Tanıdığım adamlar kadar yoktum aslında, bir meleğin beyaz tenine kandım uyuttum seni dudaklarımda. Özlemiştin biliyorum, kasık sancılarını tetikleyen bir kadındı yalnızlığım. Esmer bir adamın kumar masasında unuttum umudu, gördüm dedi! Vuruldum o an şakağıma düşen saçlarımın baharında. Ve ben, o adamı en çok eski kitap ayraçlarında aradım. Dokundum her sayfanın ar yerine, utancımdan kırıldım. Üşüştü İsa’nın laneti yüreğime, esmer bir adamın koynunda uyanmak neyime. Ben istemiştim ki şehvet kokan bir çift gözün en masum dokunuşu olayım.
Hayatın sancısında tükettim ömrü, geriye bir avuç yokluk kaldığı vakit gitmek istedim şehrinden. Sonra her durak başına yüzün düşmüştü, indim her durakta. Selamladım hatta kucakladım doyasıya, her nefes kuru bir candı. Öldürdüm canımı da.
Göğüs kafesine nefesi sıkışan adamları da aldım koynuma, dokundum ellerimle dudaklarına hepsinde aynı söz. Bir düşün kirli yüzüsün, dokunma güneşe denk gelen tenime.
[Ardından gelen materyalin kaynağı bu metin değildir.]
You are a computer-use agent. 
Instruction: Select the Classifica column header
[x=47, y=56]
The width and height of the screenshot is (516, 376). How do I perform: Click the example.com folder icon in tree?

Kalbi kırık sandallar vardı denizimde, her acıyı kucaklayan geniş kucağı olan adamlar. Sahipsiz bir yosmanın gözyaşlarını saklayan iç vardı, içimden öte. Hanilerini saklayan bir geçmişin öksüz, kuraklaşan dudaklarına emanet ettiğim sen, ne de çok büyümüşsün benden sonra. Saçlarına da aklar yağmış ve kuraklaşmış avuçların benden sonra. İç acılarımın toplamını da unutmamışsın hani, karalamışsın bir cümlenin içinde biliyorum. Bırak, örtme üstünü üşüsün biraz, sıcaklığına dem vursun, seni ölesiye özlesin.
Öldüler!
Hepsi öldü kelebeklerin dudaklarında, uyuma dedim!
Dinlemedi keşkeler, bir ninninin ön sözünde vurulduk sevgili.
Sen geleceğini geçmişin kollarında ıslatırken, yeniden vurulduk, her sabahın koynuna aç girip gecesinde vurulduk.